[begin DATA SECTION]
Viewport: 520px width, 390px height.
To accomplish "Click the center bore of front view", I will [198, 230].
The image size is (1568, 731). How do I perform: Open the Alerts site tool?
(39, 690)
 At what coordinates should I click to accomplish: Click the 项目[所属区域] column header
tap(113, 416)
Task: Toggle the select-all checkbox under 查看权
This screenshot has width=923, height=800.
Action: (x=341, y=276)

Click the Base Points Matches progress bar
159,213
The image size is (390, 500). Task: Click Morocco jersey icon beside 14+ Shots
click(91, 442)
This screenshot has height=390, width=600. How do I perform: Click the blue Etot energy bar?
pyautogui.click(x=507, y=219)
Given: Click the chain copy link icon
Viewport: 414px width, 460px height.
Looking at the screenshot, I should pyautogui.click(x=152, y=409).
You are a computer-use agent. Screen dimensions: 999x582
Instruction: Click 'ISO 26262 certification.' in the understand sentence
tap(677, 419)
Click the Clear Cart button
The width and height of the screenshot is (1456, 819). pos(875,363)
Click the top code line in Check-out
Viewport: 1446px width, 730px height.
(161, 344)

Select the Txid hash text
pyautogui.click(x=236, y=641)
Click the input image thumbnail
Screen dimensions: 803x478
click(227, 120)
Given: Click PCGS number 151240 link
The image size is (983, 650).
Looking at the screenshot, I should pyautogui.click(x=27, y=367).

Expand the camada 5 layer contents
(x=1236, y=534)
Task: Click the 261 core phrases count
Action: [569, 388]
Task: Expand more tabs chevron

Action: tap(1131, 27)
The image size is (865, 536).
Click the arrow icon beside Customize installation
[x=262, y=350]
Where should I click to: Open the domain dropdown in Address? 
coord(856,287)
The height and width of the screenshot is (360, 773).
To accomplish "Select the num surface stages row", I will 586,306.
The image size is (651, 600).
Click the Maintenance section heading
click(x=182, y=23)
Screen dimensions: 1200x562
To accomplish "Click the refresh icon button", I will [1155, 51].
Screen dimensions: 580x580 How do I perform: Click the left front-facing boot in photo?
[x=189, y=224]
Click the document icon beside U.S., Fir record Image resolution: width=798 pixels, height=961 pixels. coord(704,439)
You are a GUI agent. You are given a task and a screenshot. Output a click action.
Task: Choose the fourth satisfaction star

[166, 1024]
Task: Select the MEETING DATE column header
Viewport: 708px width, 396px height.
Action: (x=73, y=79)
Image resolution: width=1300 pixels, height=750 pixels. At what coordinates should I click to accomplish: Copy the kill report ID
[end DATA SECTION]
> **TASK DIRECTIONS**
Copy out every row above word for word, changing nothing.

> **REPLY TO THE TASK**
Viewport: 520px width, 390px height.
To accomplish "Click the center bore of front view", I will [198, 230].
The image size is (1568, 731). How do I perform: Open the Alerts site tool?
(39, 690)
 At what coordinates should I click to accomplish: Click the 项目[所属区域] column header
tap(113, 416)
Task: Toggle the select-all checkbox under 查看权
This screenshot has width=923, height=800.
Action: (x=341, y=276)

Click the Base Points Matches progress bar
159,213
The image size is (390, 500). Task: Click Morocco jersey icon beside 14+ Shots
click(91, 442)
This screenshot has height=390, width=600. How do I perform: Click the blue Etot energy bar?
pyautogui.click(x=507, y=219)
Given: Click the chain copy link icon
Viewport: 414px width, 460px height.
Looking at the screenshot, I should pyautogui.click(x=152, y=409).
You are a computer-use agent. Screen dimensions: 999x582
Instruction: Click 'ISO 26262 certification.' in the understand sentence
tap(677, 419)
Click the Clear Cart button
The width and height of the screenshot is (1456, 819). pos(875,363)
Click the top code line in Check-out
Viewport: 1446px width, 730px height.
(161, 344)

Select the Txid hash text
pyautogui.click(x=236, y=641)
Click the input image thumbnail
Screen dimensions: 803x478
click(227, 120)
Given: Click PCGS number 151240 link
The image size is (983, 650).
Looking at the screenshot, I should pyautogui.click(x=27, y=367).

Expand the camada 5 layer contents
(x=1236, y=534)
Task: Click the 261 core phrases count
Action: [569, 388]
Task: Expand more tabs chevron

Action: tap(1131, 27)
The image size is (865, 536).
Click the arrow icon beside Customize installation
[x=262, y=350]
Where should I click to: Open the domain dropdown in Address? 
coord(856,287)
The height and width of the screenshot is (360, 773).
To accomplish "Select the num surface stages row", I will 586,306.
The image size is (651, 600).
Click the Maintenance section heading
click(x=182, y=23)
Screen dimensions: 1200x562
To accomplish "Click the refresh icon button", I will [1155, 51].
Screen dimensions: 580x580 How do I perform: Click the left front-facing boot in photo?
[x=189, y=224]
Click the document icon beside U.S., Fir record Image resolution: width=798 pixels, height=961 pixels. coord(704,439)
You are a GUI agent. You are given a task and a screenshot. Output a click action.
Task: Choose the fourth satisfaction star

[166, 1024]
Task: Select the MEETING DATE column header
Viewport: 708px width, 396px height.
Action: (x=73, y=79)
Image resolution: width=1300 pixels, height=750 pixels. At what coordinates should I click to accomplish: Copy the kill report ID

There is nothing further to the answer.